**JOB 1:** Set down the passage from the fishing joke word for word, beginning at the words that have "They were riding" and stopping after "had in years.".
**JOB 2:** According to the fishing joke, at what event did the elderly gentleman and the elderly lady meet?
**JOB 3:** In the fishing joke, why did the gentleman and the lady decide to go fishing together the next day?

**TEXT BLOCK:**
═══

# Up and Down Sex



## Hallyfella (Mar 5, 2007)

UP & DOWN SEX

At a Senior Citizen's luncheon, an elderly
gentleman and an elderly lady struck up a conversation and discovered that
they both loved to fish. Since both of them were widowed, they decided to go fishing together the next day.
The gentleman picked the lady up, and they
headed to the river to his fishing boat and
started out on their adventure.
They were riding down the river when there was a
fork in the river, and the gentleman asked the lady,
'Do you want to go up or down?' All of a sudden the lady stripped off her shirt and pants and made mad passionate love to the man right there in the boat !

When they finished, the man couldn't believe
what had just happened, but he had just experienced the best sex that he'd had in years.
They fished for a while and continued on down the
river, when soon they came upon another fork in the
river. He again asked the lady , 'Up or down ?'

There she went again, stripped off her clothes,
and made wild passionate love to him again.
This really impressed the elderly gentleman, so
he asked her to go fishing again the next day..
She said yes and there they were the next day,
riding in the boat when they came upon the fork in
river, and the elderly gentleman asked, 'Up or down ?'
The woman replied, 'Down.' A little puzzled and disappointed, the gentleman guided the boat down the river when he came upon another fork in the river and he asked the
lady,'Up or down ?'
She replied, 'Up.'
This really confused the gentleman so he asked,
'What's the deal? Yesterday, every time I asked
you if you wanted to go up or down you made mad
passionate love to me. Now today, nothing!'
She replied, 'Well, yesterday I wasn't wearing
my hearing aid and I thought the choices were
fuck or drown


----------



## T3RBO (Dec 9, 2003)

:lol:


----------



## Charlie (Dec 15, 2006)

Love it :lol: :lol: :lol: :lol:

Charlie


----------



## T ROB T (Dec 7, 2008)

[smiley=dude.gif] [smiley=dude.gif] :lol: :lol:


----------



## y3putt (Mar 29, 2008)

:lol: :lol: :lol:


----------



## Dotti (Mar 9, 2003)

:lol: :lol: :lol:


----------

═══

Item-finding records

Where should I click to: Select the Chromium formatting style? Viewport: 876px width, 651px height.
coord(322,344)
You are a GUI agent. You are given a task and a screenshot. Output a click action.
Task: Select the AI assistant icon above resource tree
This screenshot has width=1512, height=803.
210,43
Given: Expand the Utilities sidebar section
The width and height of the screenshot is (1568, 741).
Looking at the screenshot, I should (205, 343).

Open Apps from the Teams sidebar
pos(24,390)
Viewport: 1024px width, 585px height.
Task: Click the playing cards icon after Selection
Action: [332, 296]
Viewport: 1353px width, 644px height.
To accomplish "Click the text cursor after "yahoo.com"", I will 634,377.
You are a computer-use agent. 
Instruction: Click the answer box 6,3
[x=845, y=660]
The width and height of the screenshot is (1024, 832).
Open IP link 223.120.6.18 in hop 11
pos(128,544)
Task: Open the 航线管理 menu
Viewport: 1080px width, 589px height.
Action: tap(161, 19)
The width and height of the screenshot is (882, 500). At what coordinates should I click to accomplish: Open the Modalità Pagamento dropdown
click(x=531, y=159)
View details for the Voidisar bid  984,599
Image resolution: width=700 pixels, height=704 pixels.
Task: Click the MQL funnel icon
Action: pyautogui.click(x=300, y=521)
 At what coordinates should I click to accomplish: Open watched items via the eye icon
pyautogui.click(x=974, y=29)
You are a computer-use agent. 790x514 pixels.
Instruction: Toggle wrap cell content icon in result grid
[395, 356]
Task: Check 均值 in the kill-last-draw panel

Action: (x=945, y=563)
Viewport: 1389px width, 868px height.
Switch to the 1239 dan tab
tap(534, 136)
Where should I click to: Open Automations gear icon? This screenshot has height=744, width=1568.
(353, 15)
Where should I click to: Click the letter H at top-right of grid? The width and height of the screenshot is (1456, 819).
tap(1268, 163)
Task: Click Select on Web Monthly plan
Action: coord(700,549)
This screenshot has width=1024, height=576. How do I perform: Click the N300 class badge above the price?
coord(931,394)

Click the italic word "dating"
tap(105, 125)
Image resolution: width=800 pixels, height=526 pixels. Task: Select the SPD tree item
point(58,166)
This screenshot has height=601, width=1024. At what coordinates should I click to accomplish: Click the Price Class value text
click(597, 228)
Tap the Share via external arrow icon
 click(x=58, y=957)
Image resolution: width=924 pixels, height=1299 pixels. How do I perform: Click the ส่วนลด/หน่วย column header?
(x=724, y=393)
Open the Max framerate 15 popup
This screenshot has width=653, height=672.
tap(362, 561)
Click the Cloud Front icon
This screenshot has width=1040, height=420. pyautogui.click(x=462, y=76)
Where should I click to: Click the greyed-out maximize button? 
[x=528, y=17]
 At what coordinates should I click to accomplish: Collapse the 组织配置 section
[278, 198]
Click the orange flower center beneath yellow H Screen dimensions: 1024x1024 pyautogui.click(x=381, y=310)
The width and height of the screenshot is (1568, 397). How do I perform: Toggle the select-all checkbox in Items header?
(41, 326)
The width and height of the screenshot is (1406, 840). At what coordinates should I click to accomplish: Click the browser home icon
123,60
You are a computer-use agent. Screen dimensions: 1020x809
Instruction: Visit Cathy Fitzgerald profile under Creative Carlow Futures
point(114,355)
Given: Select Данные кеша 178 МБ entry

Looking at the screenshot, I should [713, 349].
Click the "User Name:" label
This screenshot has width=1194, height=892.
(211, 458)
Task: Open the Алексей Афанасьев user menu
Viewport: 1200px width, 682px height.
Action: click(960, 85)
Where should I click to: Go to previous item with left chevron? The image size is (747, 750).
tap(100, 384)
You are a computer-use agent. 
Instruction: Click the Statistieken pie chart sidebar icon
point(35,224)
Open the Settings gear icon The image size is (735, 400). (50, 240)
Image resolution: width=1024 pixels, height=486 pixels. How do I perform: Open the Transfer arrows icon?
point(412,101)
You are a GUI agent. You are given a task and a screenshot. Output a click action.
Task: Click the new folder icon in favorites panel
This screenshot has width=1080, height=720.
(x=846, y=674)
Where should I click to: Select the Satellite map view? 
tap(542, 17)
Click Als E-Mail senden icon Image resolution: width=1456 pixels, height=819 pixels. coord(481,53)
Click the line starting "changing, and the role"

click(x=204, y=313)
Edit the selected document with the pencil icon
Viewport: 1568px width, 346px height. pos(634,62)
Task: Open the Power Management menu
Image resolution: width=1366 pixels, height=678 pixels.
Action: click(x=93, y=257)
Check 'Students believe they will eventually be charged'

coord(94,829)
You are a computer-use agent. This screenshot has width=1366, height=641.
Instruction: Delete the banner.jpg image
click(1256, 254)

═══

**RESPONSE 1:**
They were riding down the river when there was a
fork in the river, and the gentleman asked the lady,
'Do you want to go up or down?' All of a sudden the lady stripped off her shirt and pants and made mad passionate love to the man right there in the boat !

When they finished, the man couldn't believe
what had just happened, but he had just experienced the best sex that he'd had in years.

**RESPONSE 2:** At a Senior Citizen's luncheon.

**RESPONSE 3:** They discovered that they both loved to fish, and since both of them were widowed, they decided to go fishing together.